Default: 8 hours. Minimum: 1 minute.

Change through conversation:

Set your heartbeat to every 2 hours.

Or set a specific interval:

Check every 30 minutes.

Monitoring instructions#

Tell the agent what to check by updating its Heartbeat workspace file:

Monitor the production namespace. Report:
- CrashLoopBackOff pods
- Pods stuck in Pending for more than 5 minutes
- Any pod using more than 80% of its memory limit
- Certificate expiry within 14 days

The agent updates its Heartbeat file and starts checking these items on the next cycle.

Enable/disable#

Pause your heartbeat.
Resume your heartbeat.

Smart alert suppression#

The three-stage delivery gate prevents alert fatigue:

Stage 1: Empty check. If the heartbeat produced no output, nothing is delivered.

Stage 2: Duplicate suppression. The platform compares the new report's full text against the last delivered report. If they are an exact string match (character-for-character, not semantic), and the previous report was delivered within the last 24 hours, the new report is suppressed. This is a programmatic check, not an LLM evaluation.

Stage 3: Classification gate. A fast LLM evaluation (Claude Haiku) compares the new report to the last delivered alert and decides DELIVER or SUPPRESS. This catches semantically similar reports that differ in wording but describe the same situation.

Fail-open: if the classification LLM call fails for any reason, the report is delivered. Availability over precision — you get a duplicate rather than a missed alert.

Alert suppression is always active and is not configurable. Every heartbeat execution is recorded regardless of whether its report was delivered, so the full monitoring history — including suppressed reports — is available for review.


Slack-Triggered Heartbeats#

A Slack channel can trigger an immediate heartbeat when a message arrives. This is useful for incident channels — when someone posts in the channel, the agent runs its monitoring cycle with the Slack message as additional context.

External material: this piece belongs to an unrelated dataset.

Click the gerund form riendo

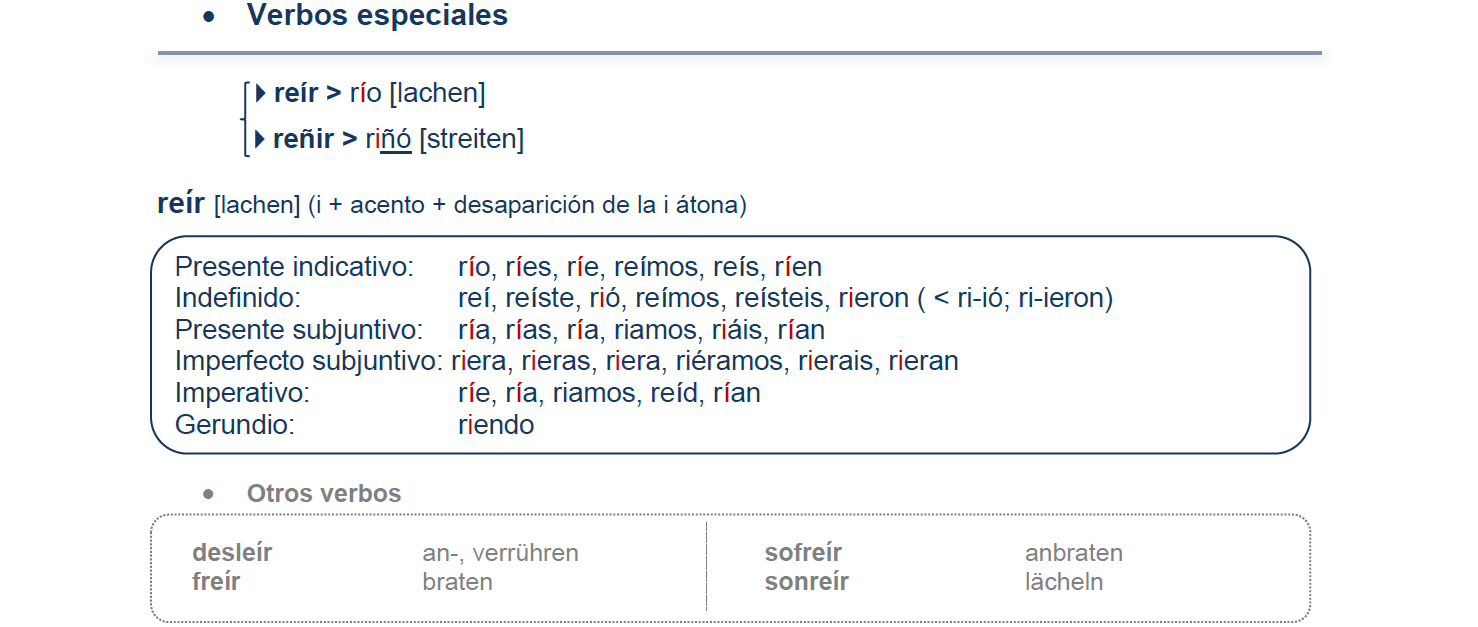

An agent's heartbeat trigger channel is configured per-agent along with a throttle interval (default: 60 seconds) that prevents the agent from firing a heartbeat on every message in a fast-moving channel. When a message arrives in the trigger channel, if enough time has passed since the last trigger, an immediate heartbeat fires. The heartbeat invocation includes recent channel messages as context — the agent knows what triggered the check.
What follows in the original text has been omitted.